→ **Tareas**
- 1) Transcribe el obituario de Sergio desde "Uno de los días" hasta "su moto negra.".
- 2) Por favor, continúa el obituario de Sergio a partir de su última línea.

→ **Texto**
□ □ □
En esta época en la que los ensayistas han sido sustituidos por opinólogos y la crónica apenas puede balbucear una explicación de lo que sucede, los ensayos de Sergio tendrán que ser releídos para armar el rompecabezas de nuestra situación, donde nos bordean la violencia extrema, la permanencia del PRI, una profunda desigualdad económica y el fenómeno Trump. Justo ahora mismo que escribo este obituario en un aeropuerto mientras espero mi vuelo a Caracas, Venezuela, releo fragmentos de Campo de Guerra y pienso en cuánta falta nos hará Sergio para descifrar lo que viene: “El horizonte para México —escribió Sergio— indica la normalización de la violencia comunitaria, el fortalecimiento del Estado represivo y la implantación de la máquina de guerra como resultado del estatus de ser traspatio de EU. En otros países, el fortalecimiento militar y policial generalizado reformula también a las sociedades. Ya se sabe: en situaciones bélicas, la primera víctima es la verdad”.

Sergio no murió sin cicatrices. Sus investigaciones en Ciudad Juárez le generaron varias tanto internas como externas. Entre estas últimas, una cojera derivada de la tortura que le habían practicado con un picahielos en las rodillas. Fue por esto que se volvió aún más celoso de su vida personal y poca gente sabía de su familia y del lugar donde vivía. No tuvo hijos, pero hubo un gato, “Pelos”, al que quiso como si fuera de su sangre. Recuerdo que mientras recorríamos tiendas musicales en Londres, me contaba historias entrañables de su minino fallecido.

Uno de los días en que vi a Sergio más feliz que nunca fue después de la presentación de The Sorrows of Mexico en Londres. Nuestro editor, Christopher MacLehose, nos invitó a cenar junto con Bill Swainson, Gala Sicart y otra gente de la editorial. En algún momento le pregunté a Sergio cuál era su poema preferido de Bolaño. Después de que me dijo el título, saqué un viejo ejemplar que llevaba de La Universidad Desconocida y la mesa se calló un momento para oírlo leer un poema:

El burro

A veces sueño que Mario Santiago

Viene a buscarme con su moto negra.

Y dejamos atrás la ciudad y a medida

Que las luces van desapareciendo

Mario Santiago me dice que se trata

De una moto robada, la última moto

Robada para viajar por las pobres tierras

Del norte, en dirección a Texas,

Persiguiendo un sueño innombrable,

Inclasificable, el sueño de nuestra juventud,

Es decir el sueño más valiente de todos

Nuestros sueños. Y de tal manera

Cómo negarme a montar la veloz moto negra

Del norte y salir rajados por aquéllos caminos

Que antaño recorrieran los santos de México,

Los poetas mendicantes de México,

Las sanguijuelas taciturnas de Tepito

O la colonia Guerrero, todos en la misma senda,

Donde se confunden y mezclan los tiempos:

Verbales y físicos, el ayer y la afasia.
□ □ □
→ **Datos proporcionados**

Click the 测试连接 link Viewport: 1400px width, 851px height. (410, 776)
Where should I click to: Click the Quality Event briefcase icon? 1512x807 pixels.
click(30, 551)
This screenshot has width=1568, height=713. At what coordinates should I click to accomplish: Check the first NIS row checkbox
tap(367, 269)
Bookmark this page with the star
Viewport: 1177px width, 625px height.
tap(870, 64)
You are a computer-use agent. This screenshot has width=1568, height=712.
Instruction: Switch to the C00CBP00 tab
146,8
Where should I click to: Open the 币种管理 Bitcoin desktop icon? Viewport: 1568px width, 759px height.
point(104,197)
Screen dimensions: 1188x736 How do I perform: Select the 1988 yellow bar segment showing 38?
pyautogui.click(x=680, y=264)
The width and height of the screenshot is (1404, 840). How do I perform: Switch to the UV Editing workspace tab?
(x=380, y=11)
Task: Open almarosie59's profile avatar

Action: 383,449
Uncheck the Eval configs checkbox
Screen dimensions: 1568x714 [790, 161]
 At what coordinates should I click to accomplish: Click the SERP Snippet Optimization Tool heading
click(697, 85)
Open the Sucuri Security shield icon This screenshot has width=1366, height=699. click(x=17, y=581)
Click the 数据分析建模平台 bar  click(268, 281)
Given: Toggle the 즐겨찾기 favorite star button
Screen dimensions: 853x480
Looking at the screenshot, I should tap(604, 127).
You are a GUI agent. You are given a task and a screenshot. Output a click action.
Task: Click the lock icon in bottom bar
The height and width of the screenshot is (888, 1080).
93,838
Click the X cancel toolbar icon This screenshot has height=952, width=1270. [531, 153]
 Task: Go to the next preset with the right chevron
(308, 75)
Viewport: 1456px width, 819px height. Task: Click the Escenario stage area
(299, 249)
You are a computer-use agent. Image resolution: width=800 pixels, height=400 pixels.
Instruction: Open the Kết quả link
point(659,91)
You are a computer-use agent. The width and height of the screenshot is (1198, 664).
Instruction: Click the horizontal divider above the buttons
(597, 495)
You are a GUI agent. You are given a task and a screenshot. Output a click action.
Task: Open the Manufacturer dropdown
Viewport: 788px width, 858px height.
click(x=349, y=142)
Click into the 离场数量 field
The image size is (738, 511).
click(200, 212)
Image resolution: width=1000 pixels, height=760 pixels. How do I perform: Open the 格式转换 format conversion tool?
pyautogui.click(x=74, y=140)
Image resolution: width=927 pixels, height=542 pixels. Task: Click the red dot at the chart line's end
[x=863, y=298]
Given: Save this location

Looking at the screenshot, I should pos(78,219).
□ □ □
→ **Respuestas**
- 1)
Uno de los días en que vi a Sergio más feliz que nunca fue después de la presentación de The Sorrows of Mexico en Londres. Nuestro editor, Christopher MacLehose, nos invitó a cenar junto con Bill Swainson, Gala Sicart y otra gente de la editorial. En algún momento le pregunté a Sergio cuál era su poema preferido de Bolaño. Después de que me dijo el título, saqué un viejo ejemplar que llevaba de La Universidad Desconocida y la mesa se calló un momento para oírlo leer un poema:

El burro

A veces sueño que Mario Santiago

Viene a buscarme con su moto negra.

- 2)
Y a veces sueño que Mario Santiago

Viene a buscarme, o es un poeta sin rostro,

Una cabeza sin ojos, ni boca, ni nariz,

Sólo piel y voluntad, y yo sin preguntar nada

Me subo a la moto y partimos

Por los caminos del norte, la cabeza y yo,

Extraños tripulantes embarcados en una ruta

Miserable, caminos borrados por el polvo y la lluvia,

Tierra de moscas y lagartijas, matorrales resecos

Y ventiscas de arena, el único teatro concebible

Para nuestra poesía

Y a veces sueño que el camino

Que nuestra moto o nuestro anhelo recorre

No empieza en mi sueño sino en el sueño

De otros: los inocentes, los bienaventurados,

Los mansos, los que para nuestra desgracia

Ya no están aquí. Y así Mario Santiago y yo

Salimos de la ciudad de México que es la prolongación

De tantos sueños, la materialización de tantas

Pesadillas, y remontamos los estados

Siempre hacia el norte, siempre por el camino

De los coyotes, y nuestra moto entonces

Es del color de la noche. Nuestra moto

Es un burro negro que viaja sin prisa

Por las tierras de la Curiosidad. Un burro negro

Que se desplaza por la humanidad y la geometría

De estos pobres paisajes desolados.

Y la risa de Mario o de la cabeza

Saluda a los fantasmas de nuestra juventud,

El sueño innombrable e inútil

De la valentía.

Y a veces creo ver una moto negra

Como un burro alejándose por los caminos

De tierra de Zacatecas y Coahuila, en los límites

Del sueño, y sin alcanzar a comprender

Su sentido, su significado último,

Comprendo no obstante su música:

Una alegre canción de despedida.

Y acaso son los gestos de valor los que

Nos dicen adiós, sin resentimiento ni amargura,

En paz con su gratuidad absoluta y con nosotros mismos.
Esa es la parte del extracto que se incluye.